Exemplifica uma visão de cidade extremamente perversa. A cidade se produz pelo que Raquel Solnik chama guerra dos lugares. Foi uma batalha perdida porque, assim como você ia com os seus filhos, a gente ia com os nossos. Os meninos soltando pipa, olhando areomodelo, comendo milho, comprando artesanato. A Feira da Torre se transformou em uma autêntica festa semanal. Fizemos uma enquete, a maioria dos frequentadores vinha das cidades-satélites e subia do Parque da Cidade para a Torre de TV. Eu tenho fotos. Era uma multidão. Essa festa surge muito sutilmente em função do mirante e das pessoas que sobem para ver a torre. Chamam o artesanato, os habitantes, as atividades complementares, as comidinhas regionais. É a sinergia da urbanidade, que se alimenta da diversidade de práticas sociais naquele lugar. Tem o lazer ativo e passivo. Os aeromodelos, as pipas e o patinete. E tem o lazer contemplativo, que é simplesmente olhar o cartão-postal, em uma das vistas mais privilegiadas de Brasília. Era isso junto que fazia o sucesso daquele lugar. E, mais importante que tudo isso, quando fizemos uma enquete na torre qual foi a principal razão? simplesmente ver gente e encontrar pessoas.
E por que acabaram com a Feira da Torre antiga?
É uma visão esteticista e equivocada. O principal argumento é que ela maculava a percepção do monumento projetado por Lucio Costa. É estúpida, não prejudicava coisa nenhuma. A feira do artesanato se beneficiava de toda aquela sinergia.
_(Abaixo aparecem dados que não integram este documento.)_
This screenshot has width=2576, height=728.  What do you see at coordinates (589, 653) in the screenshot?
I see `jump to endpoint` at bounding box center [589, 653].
O meu saudoso amigo Alfredo Gastal fez declarações de que a mudança da feira tinha o apoio do Iphan, porque maculava o monumento. Enquete feita por Gabriela Tenório com os feirantes mostrou que, de todos os problemas levantados pelos feirantes, nenhum estava relacionado à localização.
Qual a solução urbanística mais feliz de Brasília?
Eu acho que são as superquadras. Tem uma distinção que é importante fazer e a literatura quase não faz. As superquadras brasileiras não são cópias das superquadras corbusianas. As de Lucio Costa têm 80% de espaços verdes, têm escolas para os moradores. Apesar dessa grande quantidade de espaços verdes, tem uma certa continuidade espacial. Além disso, os prédios de Lucio têm seis andares; os de Le Corbusier têm 16. Na superquadra de Lucio Costa, você sente esse aspecto agradável de estar em um espaço aberto na sua vida cotidiana. Isso faz com que sejam as superquadras sejam extremamente apreciadas pela população. Dos meus 50 anos de Brasília, moramos de 1972 a 1976 e de 1980 a 2000, em superquadra, até nos exilarmos em um condomínio em Sobradinho. A socialização, o aproveitamento do espaço livre dos adultos e das crianças são muito apreciados. O James Holston escreveu no livro A cidade modernista que, inadaptada às superquadras, os brasilienses se mudaram para paisagens tradicionais, que são o Lago Sul e o Lago Norte. É um delírio completo. O centro da sociedade civil em Brasília que é péssimo. Quem pode aprovar aquele monte de viaduto, as diferenças de níveis, a situação dos pedestres obrigados a correrem de carros passando a mais de 80km por hora? É um horror. O valor do urbanismo de Brasília está na área residencial e no sublime da escala monumental.